FaktualNews.co

Pandangan Pakar Unej Soal Banjir di Jember

Lingkungan Hidup     Dibaca : 750 kali Penulis:
Pandangan Pakar Unej Soal Banjir di Jember
FaktualNews.co/Istimewa
Belasan Lansia dan Bayi dievakuasi ke posko baru, karena posko awal terendam banjir di Jember. (dok)

JEMBER, FaktualNews.co – Pakar dari Universita Jember (Unej) Luh Putu Suciati menyebut tiga faktor penyebab banjir di tiga desa wilayah Kecamatan Tempurejo, Kabupaten Jember.

Ketiganya adalah penggundulan hutan, tipologi wilayah terdampak dan curah hujan yang tinggi.

Dosen Fakultas Pertanian Unej tersebut memerinci, tutupan lahan yang ada di Taman Nasional Meru Betiri saat ini berkurang alias terjadi banyak penggundulan hutan.

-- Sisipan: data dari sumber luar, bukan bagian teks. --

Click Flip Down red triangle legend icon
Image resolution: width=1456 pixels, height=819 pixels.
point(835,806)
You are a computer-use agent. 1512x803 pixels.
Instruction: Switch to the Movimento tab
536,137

“Luas lahan kritisnya sekitar 2700 Ha dan yang sering terjadi adalah pembalakan liar oleh pihak-pihak luar. Sehingga itulah yang mengakibatkan terjadinya banjir,” kata Suciati kepda media, Minggu (7/1/2021).

Luh Putu Suciati menjelaskan, faktor kedua terkait dengan tipologi wilayah. Tipologi wilayah terdampak banjir di Kecamatan Tempurejo yakni Desa Wonoasri, Desan Andongrejo dan Desa Curahnongko itu seperti mangkok.

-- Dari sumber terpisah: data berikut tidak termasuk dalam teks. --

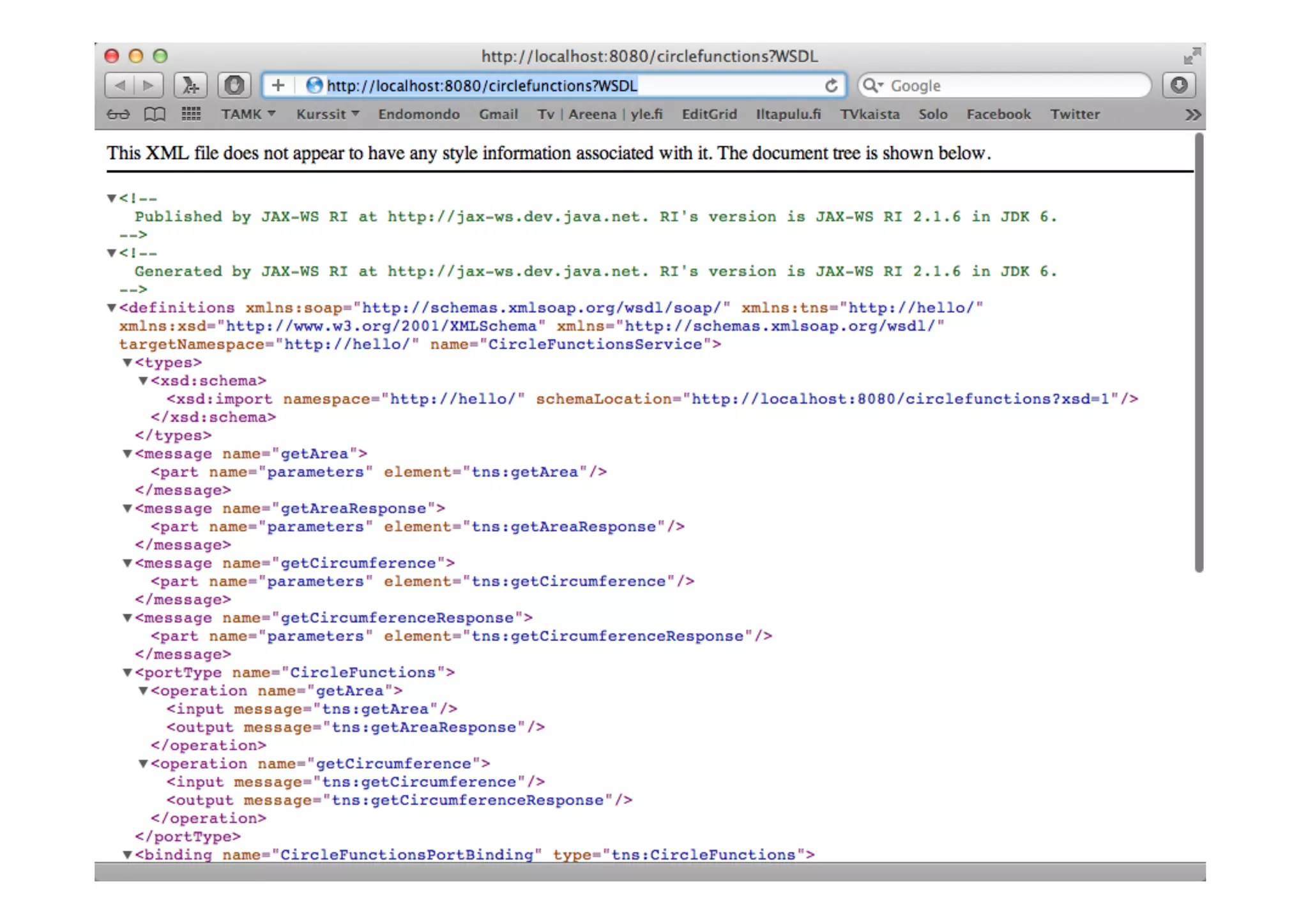Open the Endomondo bookmark
Image resolution: width=1308 pixels, height=924 pixels.
[418, 114]
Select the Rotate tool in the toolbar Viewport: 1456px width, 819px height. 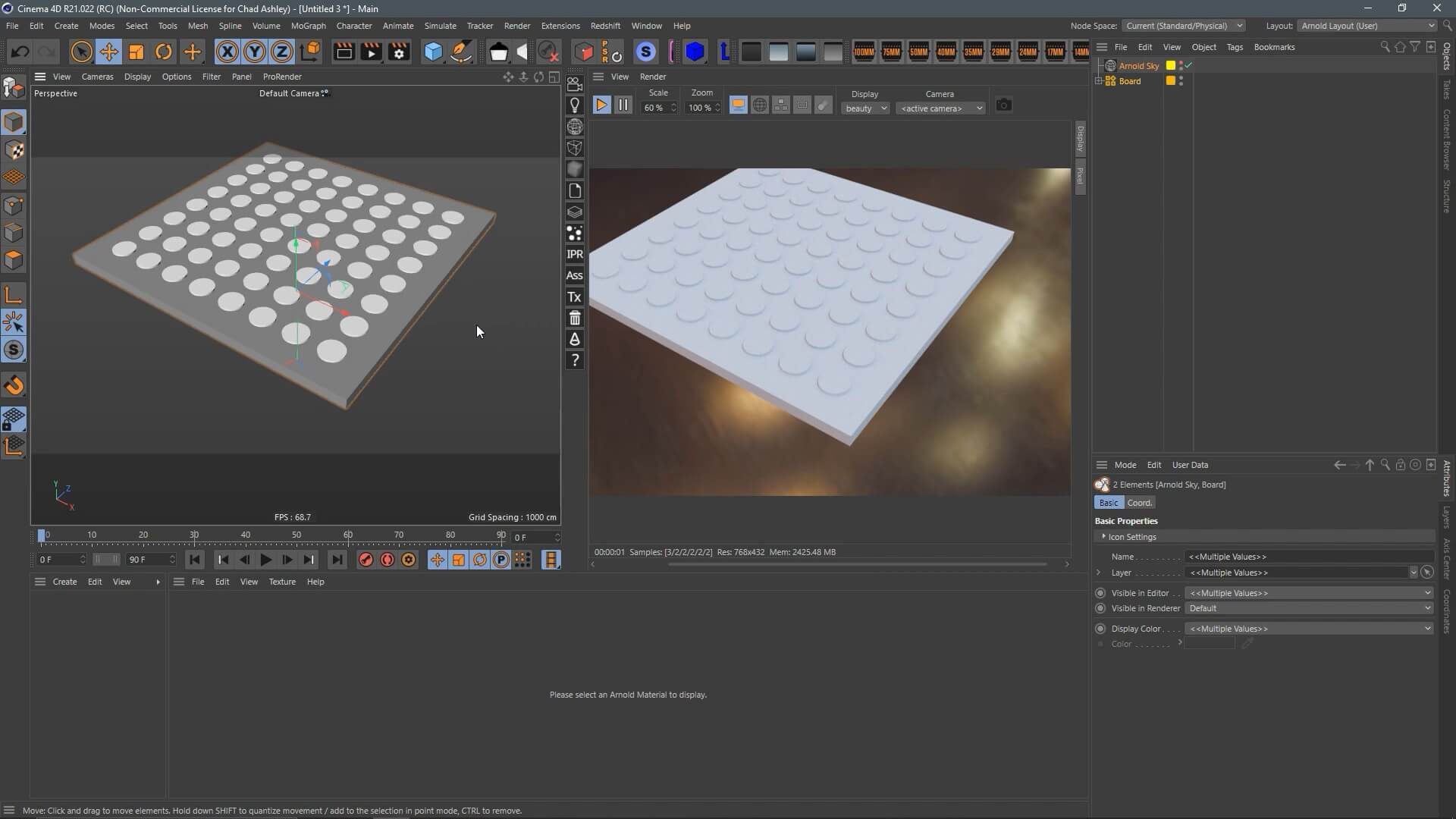164,52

Faktor ketiga, lanjut Luh Putu Suciati, adalah curah hujan yang tinggi belakangan ini. Dia menyebut jika curah hujan tinggi, maka akan menggenang di Wonoasri (dan dua desa lainnya di Kecamatan Tempurejo itu).

Yang mestinya dilakukan, kata dia, adalah memperbaiki drainase, yaitu drainase yang mengalir ke muara. Jadi di Bandealit itu merupakan hilirnya dan Wonoasri terletak dibagian tengah,” jelasnya.

“Hulunya ada di Gunung Meru sana. (Dengan kondisi) Gunung Meru sudah mulai gundul, akibat banyak terjadi pembalakan liar. Namun memang masyarakat (menggantinya upaya reboisasi) dengan mereka banyak menanam tanaman pangan seperti padi dan jagung, tapi itukan kurang kuat akarnya,” sambungnya.

Dampak selanjutnya adalah aliran banjir membawa banyak material lumpur, batang, dan ranting-ranting pohon. “DAS juga meluap dan debit air bertambah,” imbuh dia.

Menurutnya, upaya menahan debit air tinggi agat tidak terjadi luapan pada daerah aliran sungai sebenarnya sudah dibuatkan tanggul penahan. Namun karena tidak mampu menahan arus, tanggul itu tidak kuat dan jebol.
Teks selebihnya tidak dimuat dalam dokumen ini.